Es muy tentador describir a Solomon como un hombre del Renacimiento, pero no sería para nada justo. Es más bien como si Leonardo viviera en esta época, porque difícilmente alguien represente mejor que Solomon la época en que vivimos (si se pudiera decir que Leonardo representó a la suya). Quien no se anime de entrada con las mil páginas en tapa dura, puede buscarlo en Youtube o en Ted.com (ver un video en esta nota): allí hay dos conferencias magistrales, una sobre depresión y otra sobre parentalidad, que lo muestran de cuerpo entero: un caballero inglés (se educó y vive la mitad del año en Londres), afectado, gay, histriónico, encantador, elegante, culto, divertido, frívolo. Que no tiene problemas en mostrar a las revistas de decoración la lujosa residencia en la que vive en Manhattan junto a su pareja, el periodista John Habich, con quien se casó en Althorp (la mansión en la que creció y está enterrada Lady Di) y con quien forman una familia a la que el término "ensamblada" le queda demasiado chico.

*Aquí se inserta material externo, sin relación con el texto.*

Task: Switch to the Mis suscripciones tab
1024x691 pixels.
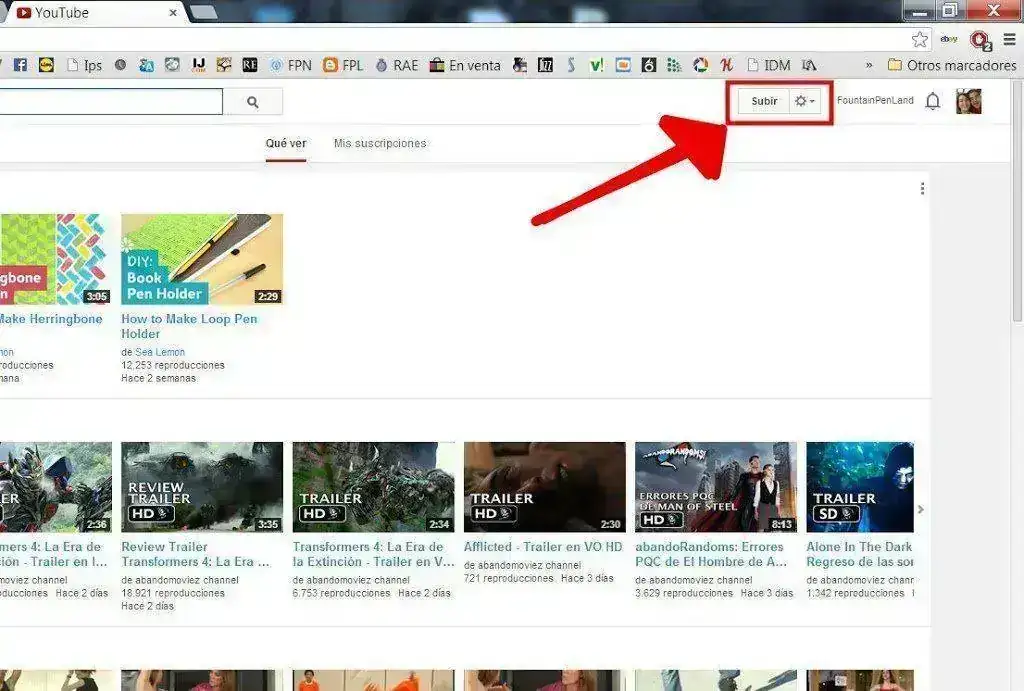Action: point(378,143)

Habich y Solomon tienen un hijo, George, que nació en abril de 2009 y vive con ellos. George es fruto de una inseminación artificial y un vientre subrogado. Pero además de criar juntos a George, Andrew y John ejercen diferentes formas de parentalidad para las que aún no existen palabras en el diccionario: Solomon tiene una hija biológica, Blaine, que vive en Texas junto a su madre (una amiga y colega) y es criada por ella y su actual pareja, Richard. Habich también es padre biológico de dos hijos, Oliver y Lucy, que viven en Minneápolis junto a sus dos madres, una pareja de lesbianas. Todos ellos se juntan seguido, aunque hace rato que renunciaron al intento de ponerle nombre a los lazos de parentesco que los unen. Son simplemente "familia", lo único que tal vez sobreviva de nuestra especie a lo largo de las generaciones. Eso que nos mantiene humanos.